2008年12月13日 18時13分27秒 | Books

 再び塩野さんのイタリアシリーズです。イタリアからの手紙。これは彼女の30ちょい過ぎぐらいのエッセイ集です。 いわば 彼女の遊学時代のエピソード集というのか。 あまり理屈っぽくなく、説教臭くなく、へぇ~といった珍しい話が載っています。感覚としてはまだまだ若い塩野さんの青春時代のエッセイといった感じが得られます。

 地中海

ある年の夏、ギリシアの島めぐりを終えた私たちのヨットは、ナポリの港へ、夕日を背にしつつ帰ってきた。カプリ島を回った時は、太陽はまだ、大きな燃える球となって水平線上に輝いていたのだが、ナポリ湾に入る頃には、それが水平線にふれた時だった。水に触れたとたんに、落日は、金色の光をあたり一面に投げ散らす。おだやかな海が、一瞬、金色の延べ板に変わるのはその時だ。速力を増した私たちの船は、その金色の延べ板の真ん中を突き進んだ。割って、それを左右に切るようにしながら。  さわやかな風が、あらいセーターを着ている私の首もとを吹きすぎる。髪の毛が、長くうしろにひるがえっては、頬を打つ。  進むにしたがって、ナポリ湾は、広く両手を広げるように大きくなった。    ・ ・ ・  同じ船の友人たちは、皆無言だった。  ・ ・ ・  静かに眺めて楽しむのではない。全身でそれにひたって、それにすべてを投げ込んではじめて得られる、恍惚の境地とでもいおうか。それは、絵画の持つ美しさではなかった。肉体のすみずみにふれ、それを愛撫し、やがて通り過ぎてゆく、交響詩のようなうつくしさだった。

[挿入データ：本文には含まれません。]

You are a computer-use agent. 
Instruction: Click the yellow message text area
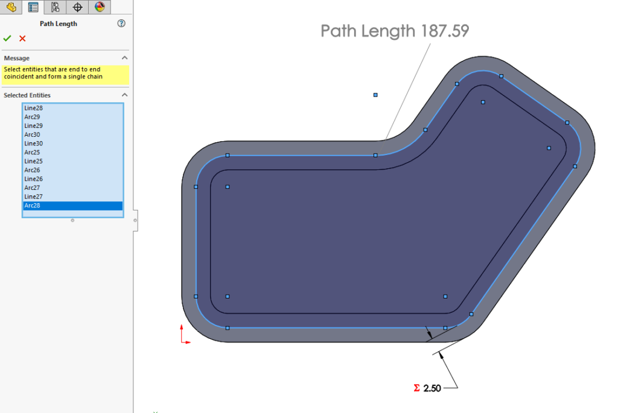point(63,73)
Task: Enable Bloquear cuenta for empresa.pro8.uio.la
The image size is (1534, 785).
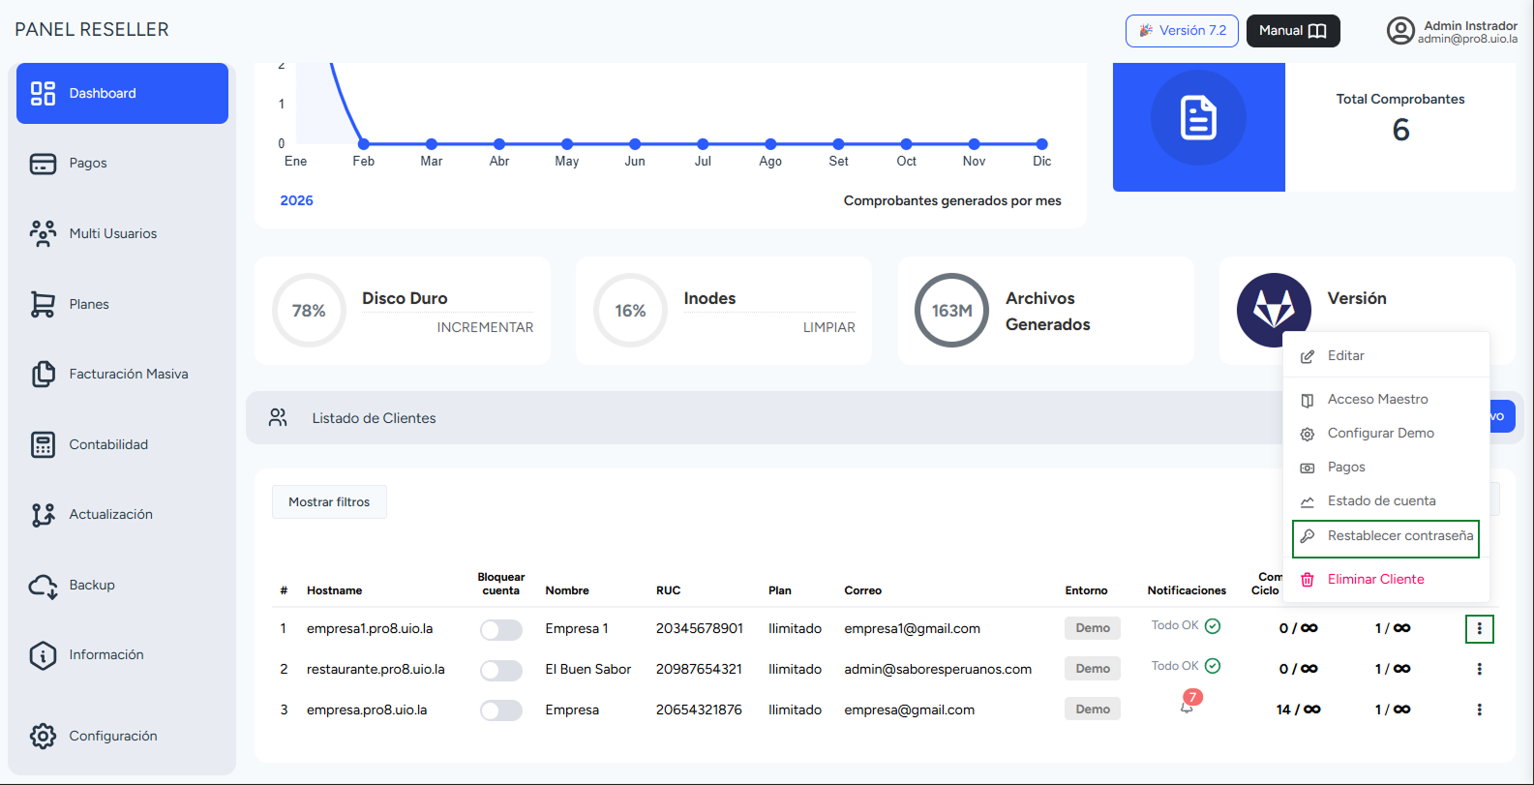Action: click(x=500, y=711)

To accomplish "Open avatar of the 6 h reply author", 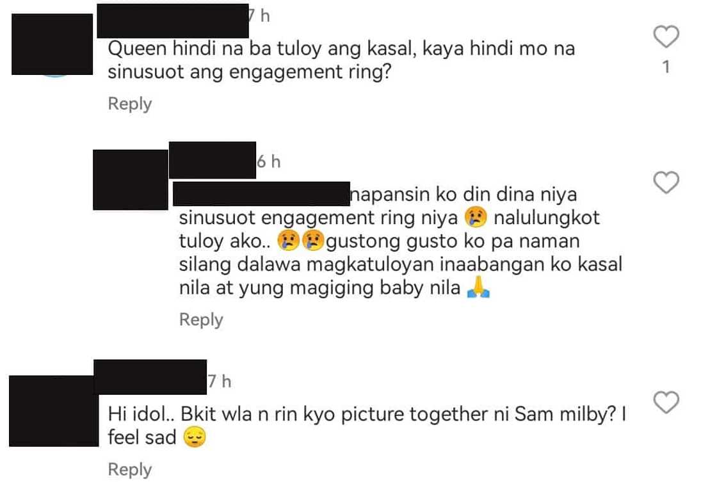I will click(x=131, y=180).
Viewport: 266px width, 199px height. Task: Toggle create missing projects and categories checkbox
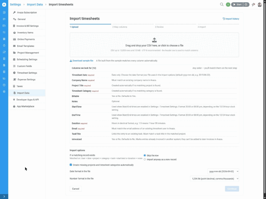coord(71,165)
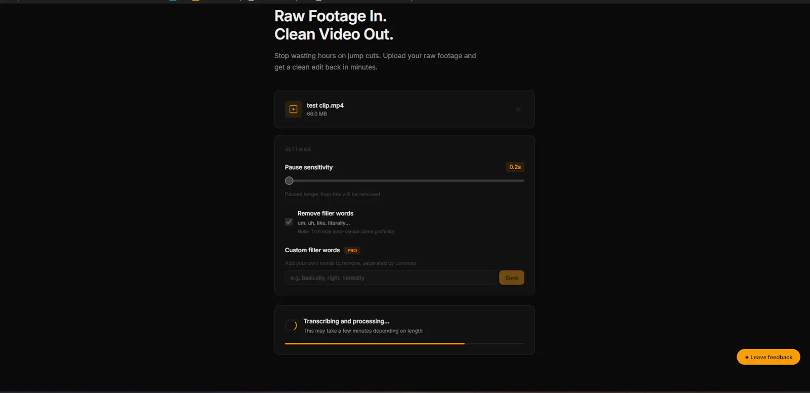The image size is (810, 393).
Task: Click the Transcribing and processing status text
Action: click(347, 321)
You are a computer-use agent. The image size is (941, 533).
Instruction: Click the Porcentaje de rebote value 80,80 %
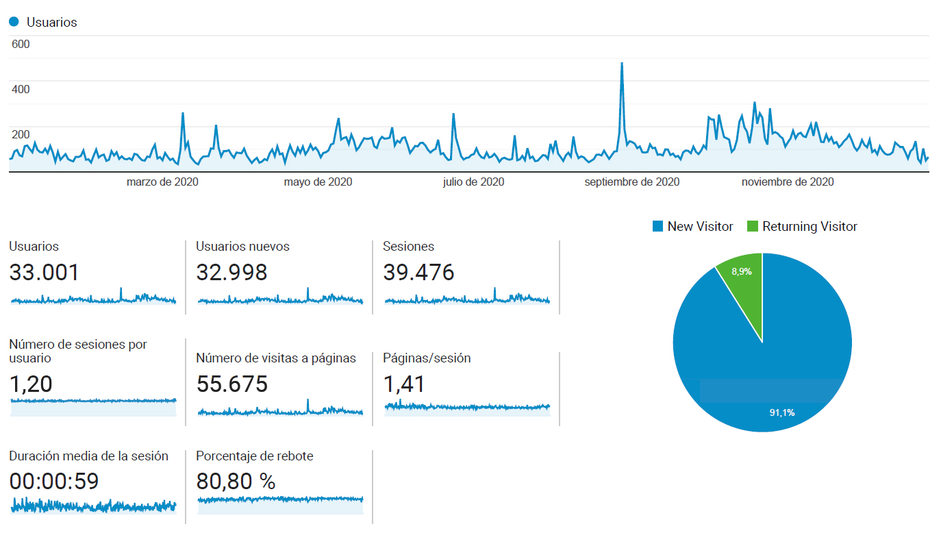[x=236, y=482]
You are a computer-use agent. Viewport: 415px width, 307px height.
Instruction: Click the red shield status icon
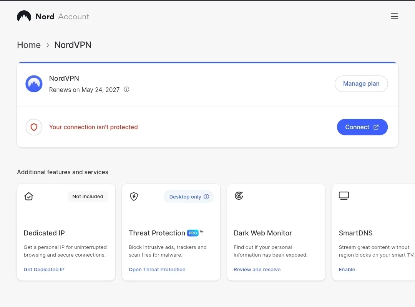(34, 127)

  この情景を想像すると、いてもたっても自分もその中に置きたくなってしまう。 塩野さんの表現力も素晴らしいと思う。

 もう一節 同じ地中海から  『ヴェネツィアに死す』の中で、トーマス・マンは、ヴェネツィアへは、海から訪れるべきだと ・ ・・ そうモネのあの素晴らしいベネツィアの絵画も 海から見た絵でしたね。あの様々な光が瞬き交差する印象派の。

 その他 シチリア、マフィア、マカロニ、など面白いテーマで書かれてました。

  人間は、金を貯える時よりも、金を使う時の方がより人間的になる。     なんて面白い考察ですね。